Employment for those 55 and over is at a record high. Young people are hit hardest by the economy. [View all]
Unemployment among those age 55 and over is just 6.5 percent, compared to 8.2 percent among those 25 to 34, and almost 13 percent among 20 to 24 year olds. It was even more pronounced just a year ago, when unemployment was 6.7 percent for those 55 and over, but 9.3 percent for 25 to 34.
At it's peak, the unemployment rate for workers under 25 was 19.6 percent, the highest since the Bureau of Labor Statistics began tracking unemployment in 1947.
Meanwhile, employment for those 55 and over in absolute numbers is at a record high, having been climbing continuously for almost 20 years. There are more older workers, and they're far less likely to be unemployed.

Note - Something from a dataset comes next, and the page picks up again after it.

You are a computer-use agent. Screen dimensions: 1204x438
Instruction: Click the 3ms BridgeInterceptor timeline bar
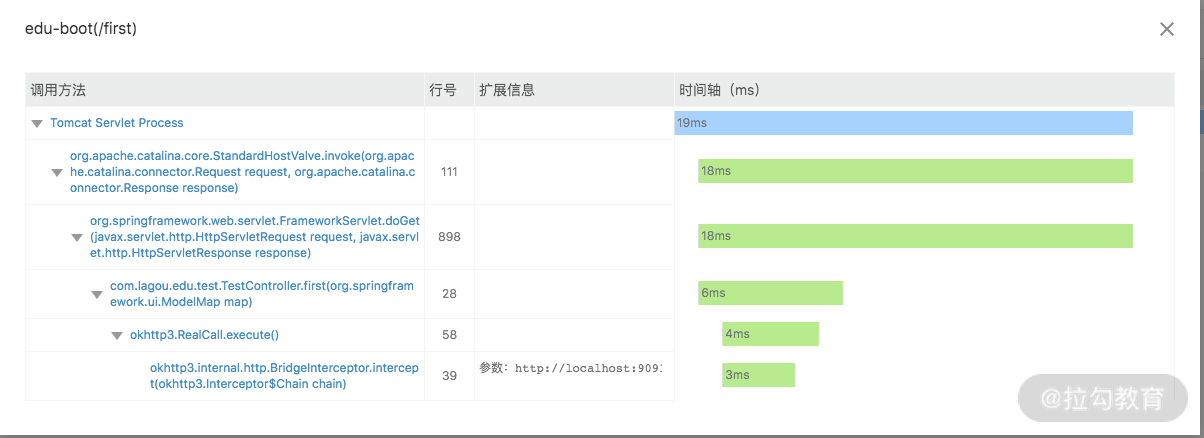758,375
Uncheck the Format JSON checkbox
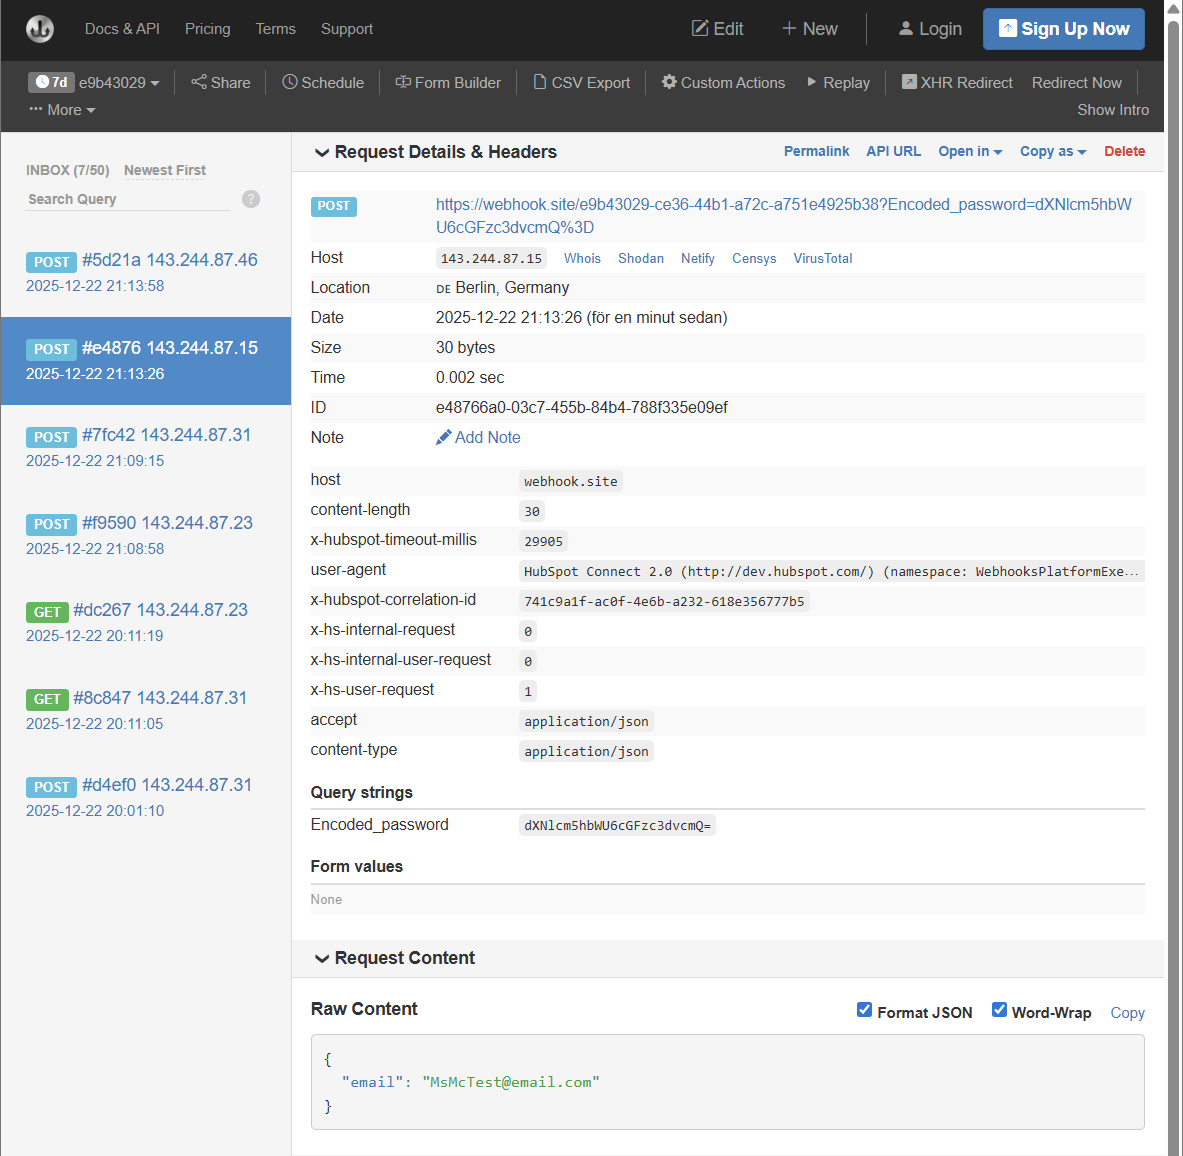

The proportion of individuals who continue to work after age 55 reached a record high this year. Some 40.2 percent of Americans age 55 and older participated in the labor force in 2010, a number than has increased steadily since 1993 when just 29.4 percent of older Americans worked, according to an Employee Benefit Research Institute analysis of Census Bureau data.
And a college degree is no protection; the unemployment rate for new college graduates isn't significantly different from the national average, meaning an older worker with an average education is more likely to be gainfully employed than a brand new college graduate with advanced training.